Embora o cerne substantivo do processo tratasse da liberdade religiosa, uma questão que até à data nunca foi objecto da jurisprudência do Tribunal Interamericano, o Tribunal decidiu apenas com base nos princípios da igualdade e da não discriminação, sem equilibrar o direito concorrente à liberdade religiosa.
Em relação à pandemia da COVID-19, o número de pessoas autorizadas a assistir às celebrações religiosas foi gradualmente aumentado. À medida que o número de pessoas infectadas aumentava, as autoridades civis e eclesiásticas suspendiam as peregrinações e as celebrações.
Perspectivas para a liberdade religiosa
No período de 2021-2022, a região da Araucanía foi um ponto de acesso para ataques contra edifícios religiosos. Originalmente ligada a reivindicações de terras por indígenas mapuches, a violência tornou-se associada a grupos de crime organizado e traficantes de droga, tirando partido da causa mapuche. Os esforços das autoridades para perseguir e condenar as pessoas envolvidas nestes ataques tiveram alguns resultados positivos.
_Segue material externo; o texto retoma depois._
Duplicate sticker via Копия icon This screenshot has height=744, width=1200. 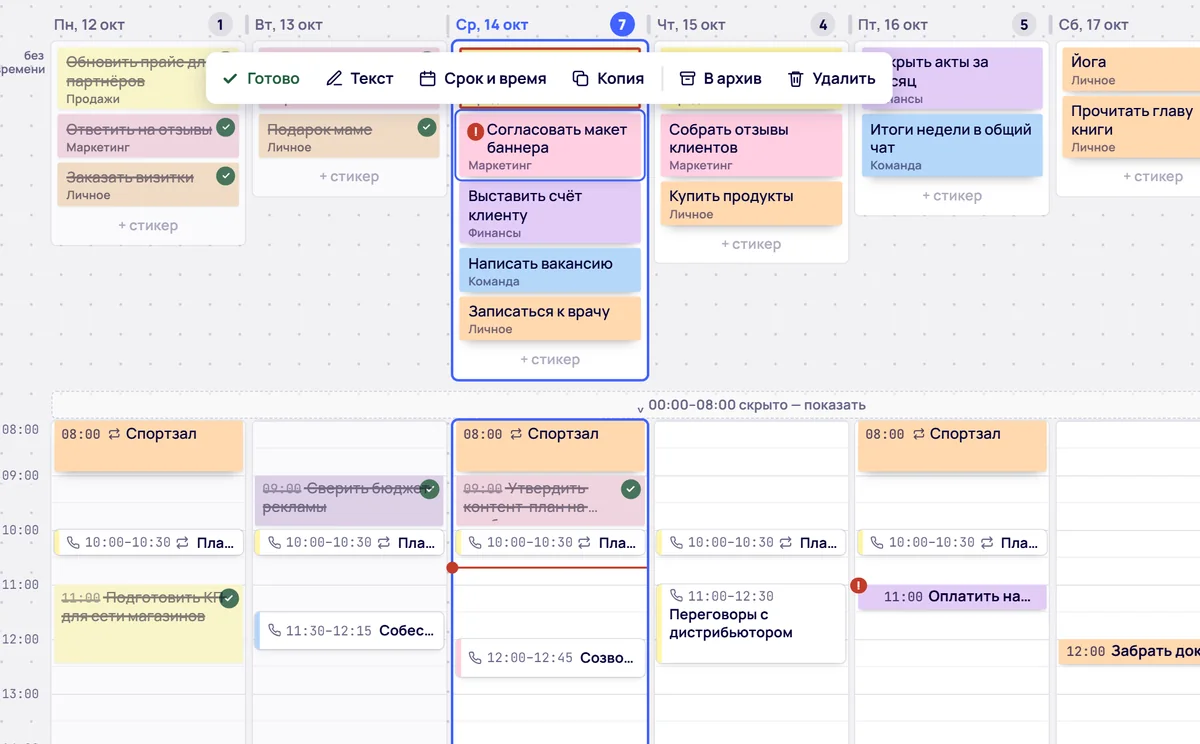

Num referendo a nível nacional, a nova Constituição proposta pela Convenção Constitucional foi rejeitada por uma maioria de eleitores chilenos. Se tivesse sido adoptada, teria reconhecido a visão do mundo dos povos indígenas. Teria também criado incerteza sobre a protecção da liberdade religiosa garantida ao abrigo da Constituição de 1925. O debate público proporcionou também a oportunidade para autoridades como a presidente da CC, Eliza Loncón, demonstrarem que estavam prontas a agir com base em queixas de discriminação baseadas na religião.
Com a violência na Araucanía sem mostrar sinais de dissipação, a liberdade religiosa no Chile deve continuar a ser monitorizada.